Biostratigraphic analysis of conodont faunas from the Upper Devonian Wabamun Group, the Upper Devonian to Lower Mississippian Exshaw Formation and the Lower Mississippian Banff Formation in southern Alberta has shown that significant hiatuses may exist within the Late Devonian Big Valley and equivalent upper Costigan Member of the Palliser Formation and within the Early Mississippian lower Banff and Lodgepole formations. Minor hiatuses occur in the Late Devonian to Early Mississippian Exshaw Formation between the lower and upper members and between the equivalent lower black shale and middle sandstone members of the Bakken Formation. All of these hiatuses are interpreted to have been the result of forced regression due to uplifts. Biostratigraphic data and stratigraphic evidence derived from mapping suggest an erosional high existed at about the position of the Fifth Meridian in southwestern Alberta, as indicated by the repeated removal of Upper Devonian to Lower Mississippian strata in this area. The only other tectonic elements that may have influenced sedimentation and distribution patterns of these strata are possible deep-seated basement faults beneath the position of the Early Cretaceous Cutbank channel and the Sweetgrass Arch.

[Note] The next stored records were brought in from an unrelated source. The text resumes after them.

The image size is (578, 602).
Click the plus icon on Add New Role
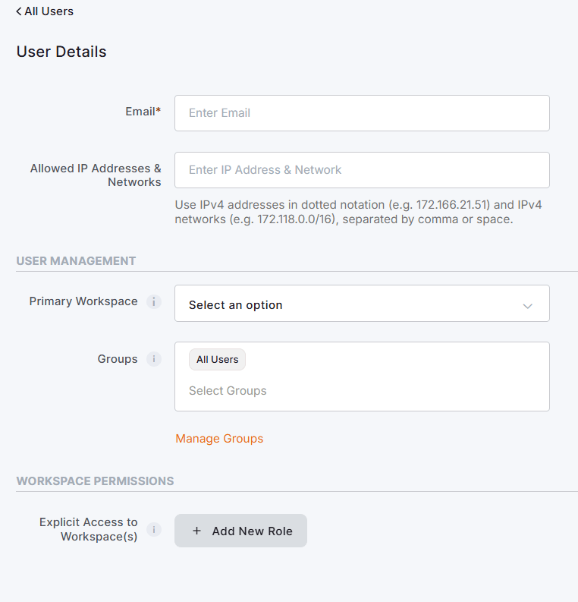pos(196,531)
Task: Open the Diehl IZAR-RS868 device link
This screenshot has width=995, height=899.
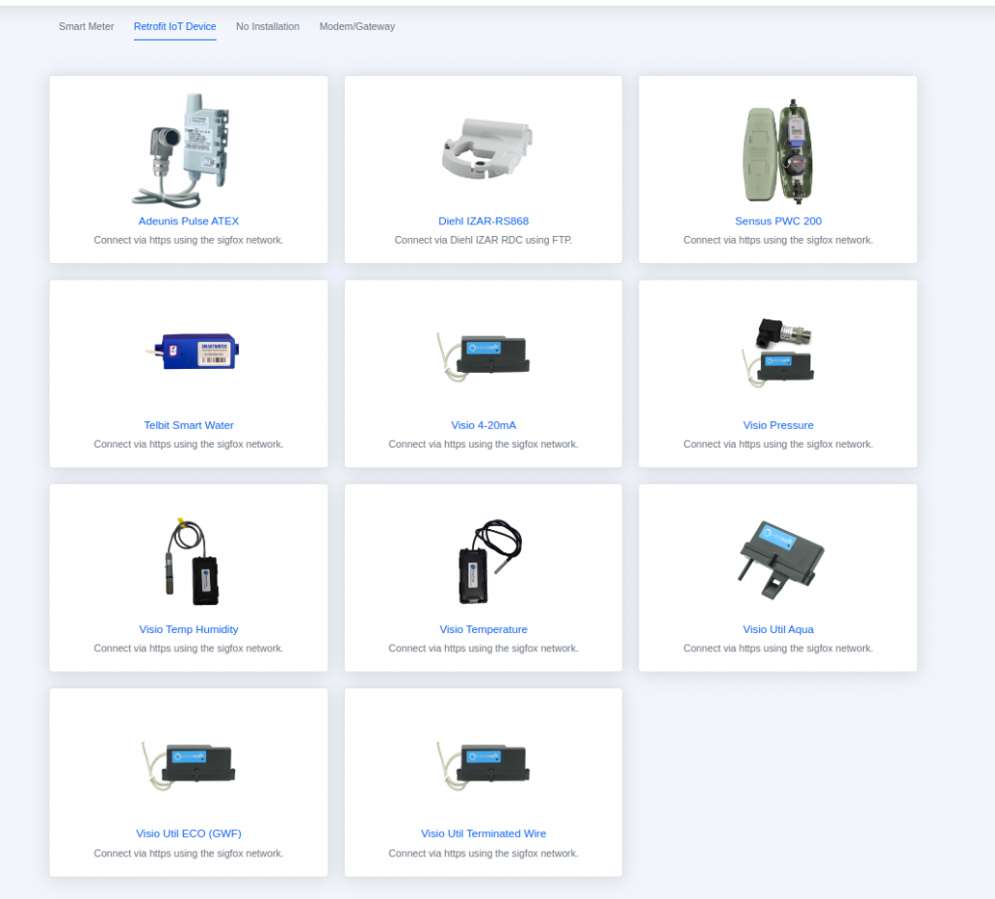Action: tap(483, 220)
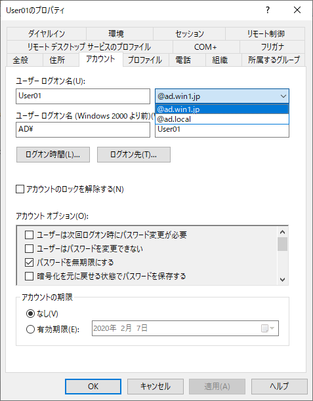Check ユーザーはパスワードを変更できない option

[29, 248]
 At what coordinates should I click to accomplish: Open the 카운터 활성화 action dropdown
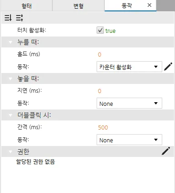point(129,67)
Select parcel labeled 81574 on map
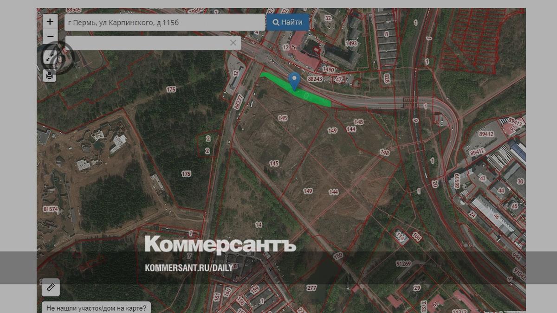The image size is (557, 313). 50,210
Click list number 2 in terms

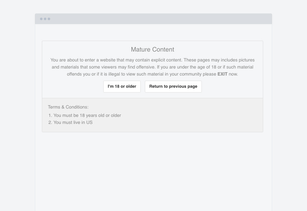pyautogui.click(x=50, y=122)
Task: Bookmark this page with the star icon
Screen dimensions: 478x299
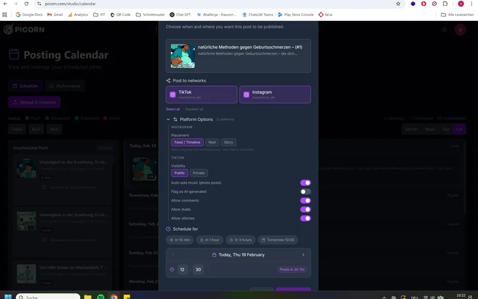Action: point(399,4)
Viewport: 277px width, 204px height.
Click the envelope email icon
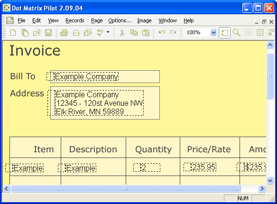pyautogui.click(x=76, y=33)
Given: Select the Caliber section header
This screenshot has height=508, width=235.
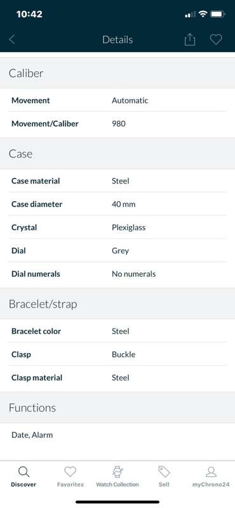Looking at the screenshot, I should 118,73.
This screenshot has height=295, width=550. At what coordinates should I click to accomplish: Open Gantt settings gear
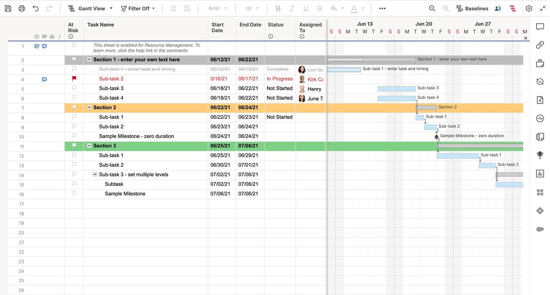tap(529, 8)
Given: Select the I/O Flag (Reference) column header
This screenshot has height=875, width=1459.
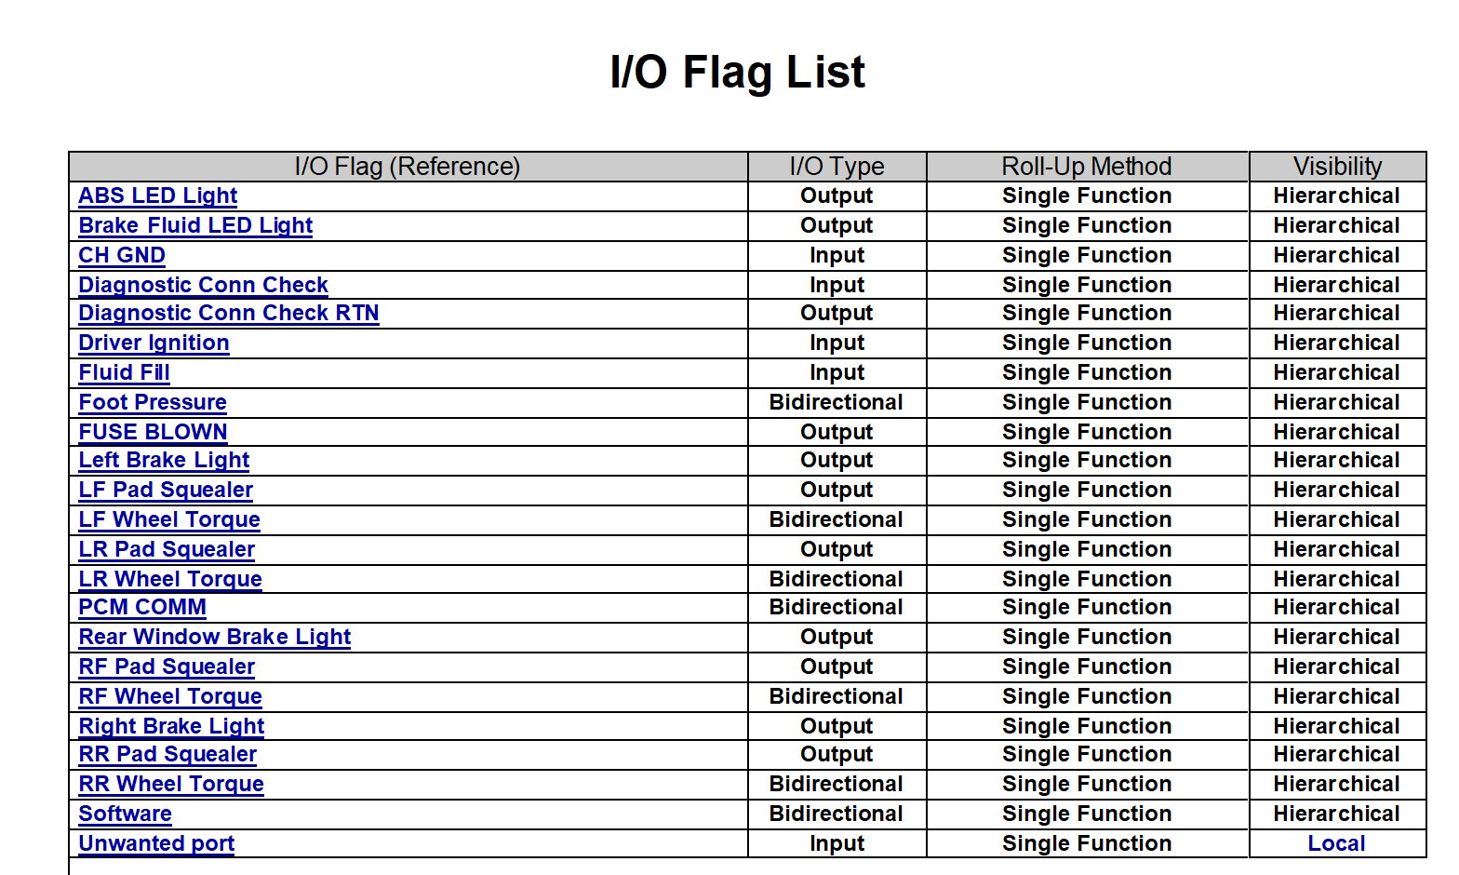Looking at the screenshot, I should (x=408, y=167).
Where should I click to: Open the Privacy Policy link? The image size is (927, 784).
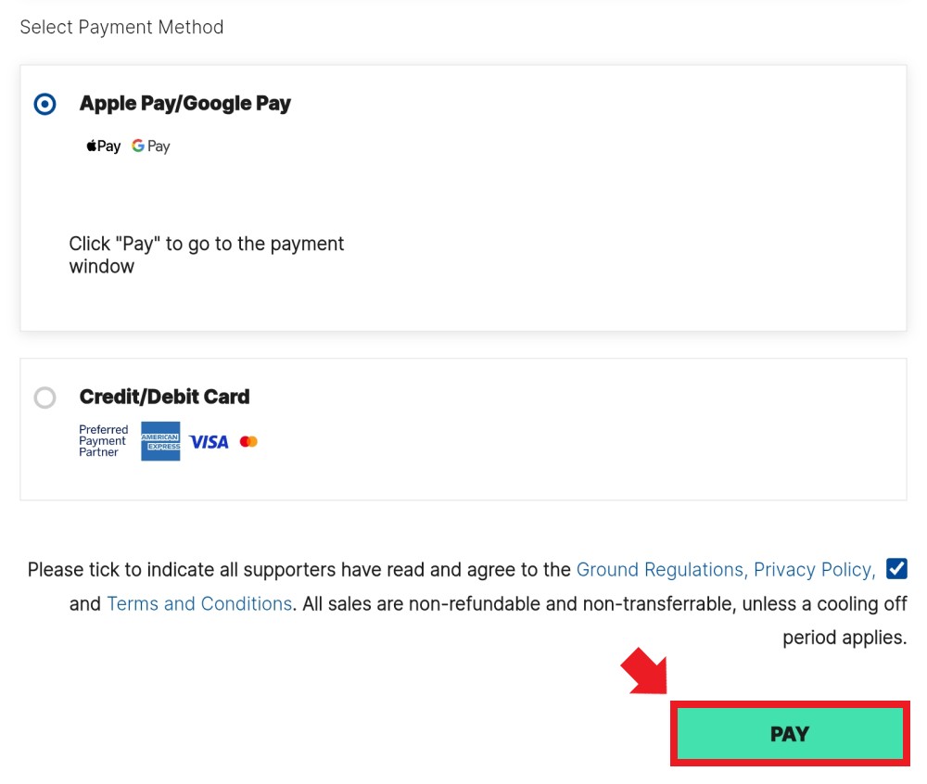click(815, 570)
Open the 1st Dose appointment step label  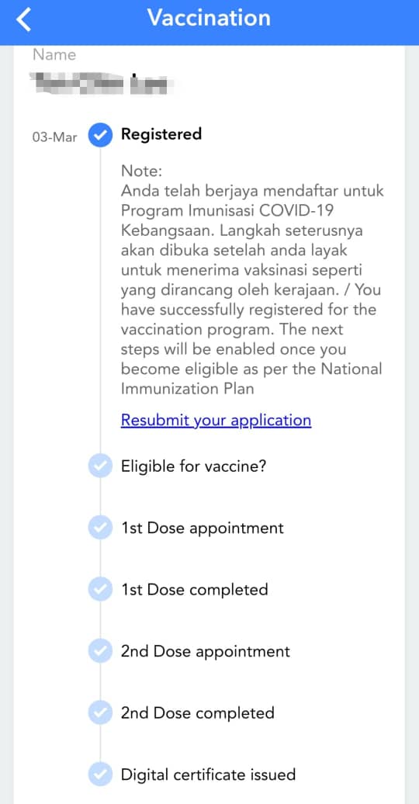coord(202,528)
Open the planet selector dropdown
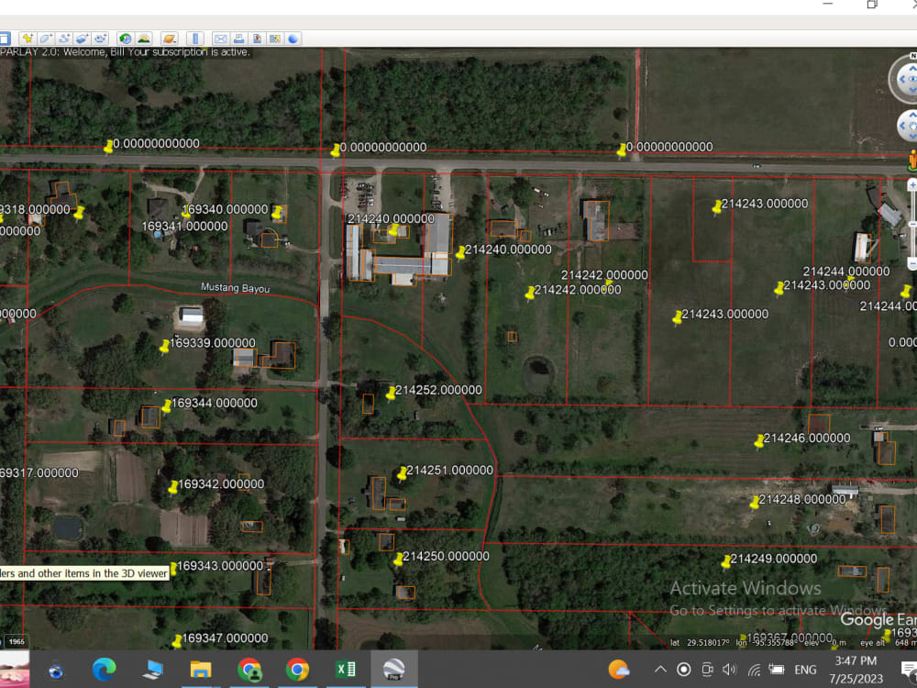Screen dimensions: 917x688 [168, 39]
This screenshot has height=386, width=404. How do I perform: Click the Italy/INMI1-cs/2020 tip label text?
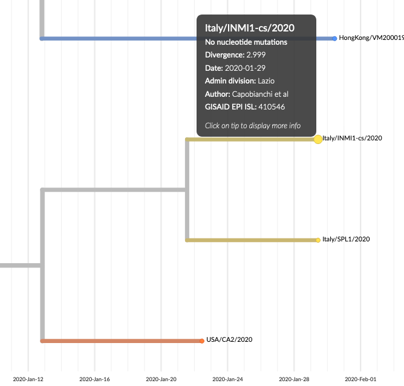click(x=353, y=139)
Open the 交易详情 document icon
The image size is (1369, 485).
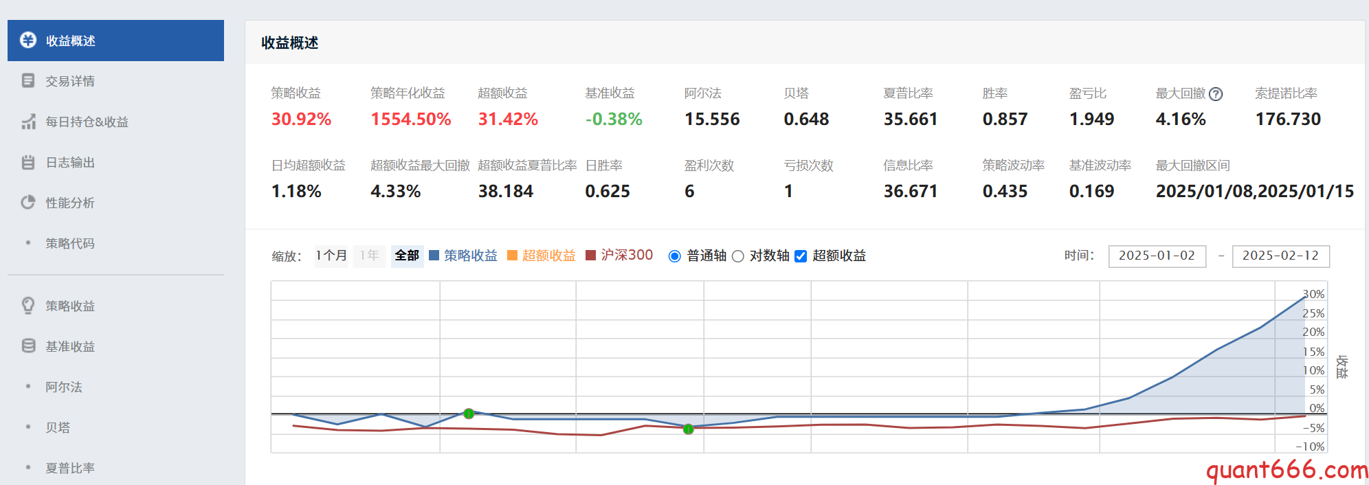tap(28, 81)
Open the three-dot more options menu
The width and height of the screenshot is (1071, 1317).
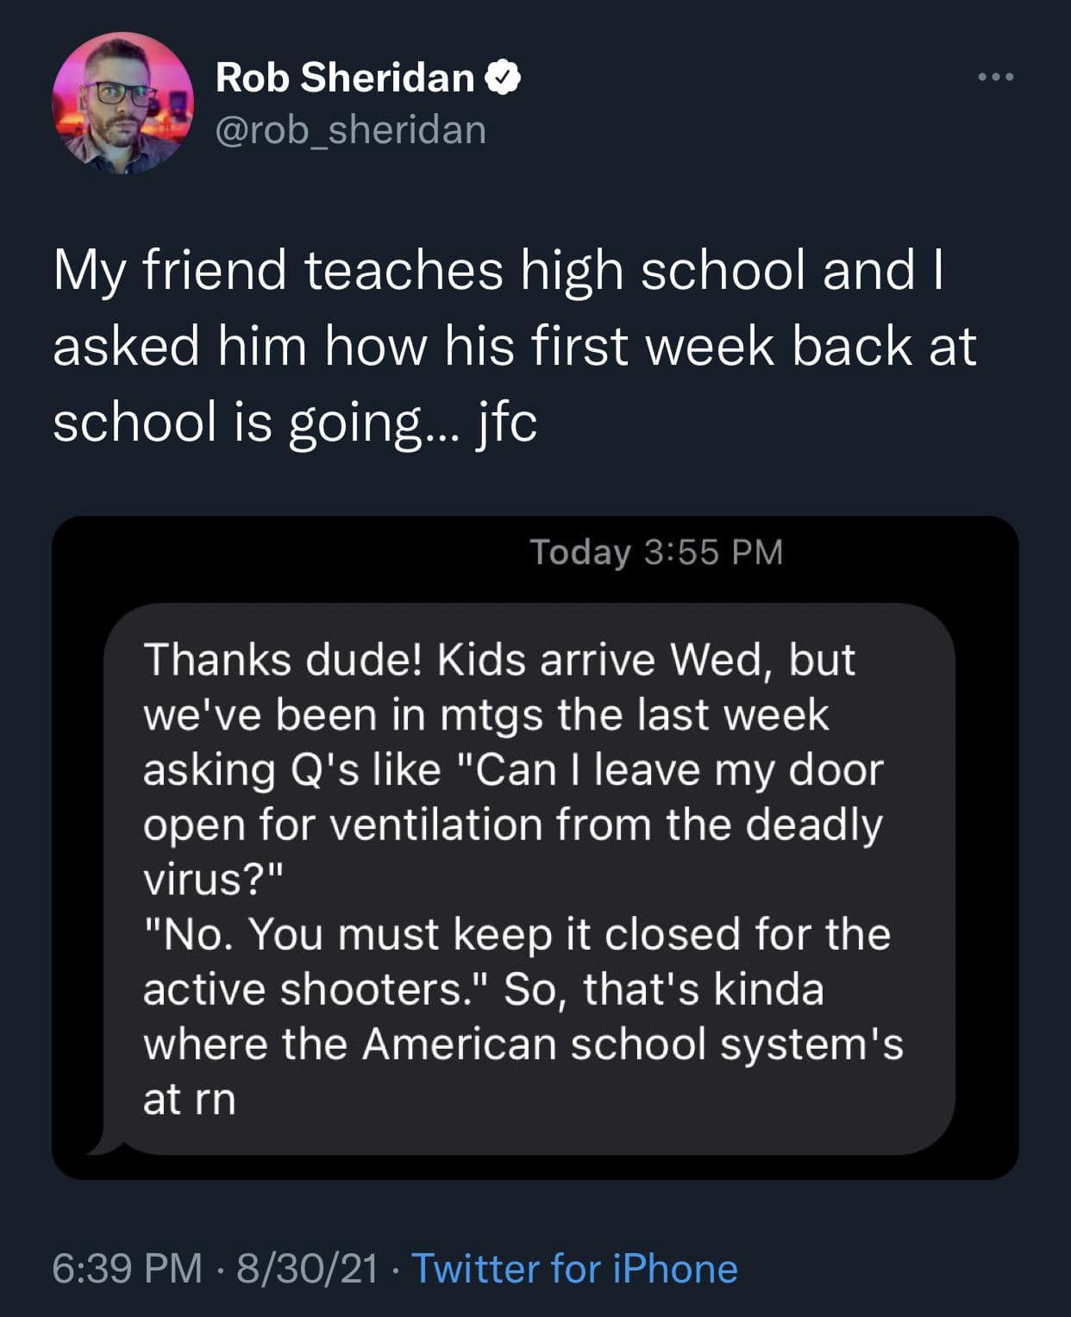point(996,78)
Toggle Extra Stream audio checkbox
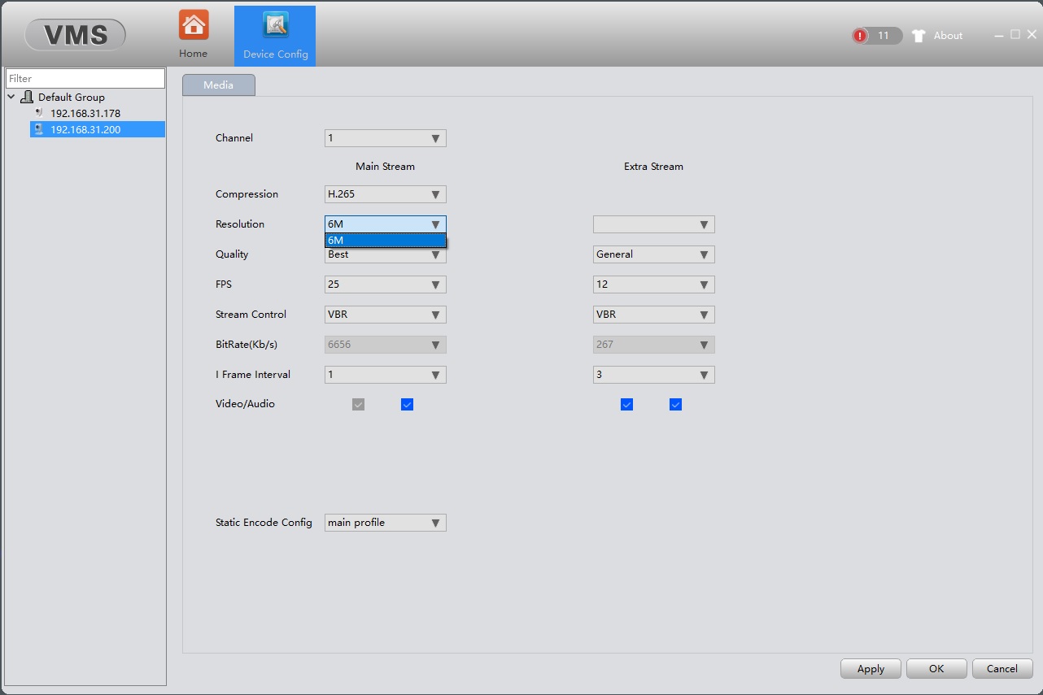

The lower part of the Big Valley Formation and upper Costigan Member may represent one major episode of deposition, whereas the upper part of these units, the Exshaw Formation and the lower and middle members of the Bakken Formation appear to represent another depositional event. At least two depositional events may be represented in the lower Banff and Lodgepole formations in the study area. The depositional events and hiatuses documented in the study area generally correlate with similar events in western North America and globally. However, discordance between events in our study area and elsewhere probably reflect the masking effect of local tectonism. Correspondingly, one transgressive-regressive sequence may be recognized in the lower part of the Big Valley and upper Costigan Member. The upper part of these units, the Exshaw Formation and the lower and middle members of the Bakken Formation are interpreted as a single transgressive-regressive sequence, contrary to previous interpretations. One complete sequence and a portion of another are recognized in the lower Banff and Lodgepole formations.
Many of the unconformities may be linked to Antler orogenesis, which also would have affected subsidence rates. Changes in subsidence rates interacting with eustatic sea level changes produced the stratigraphic framework and distribution of units observed in the study area.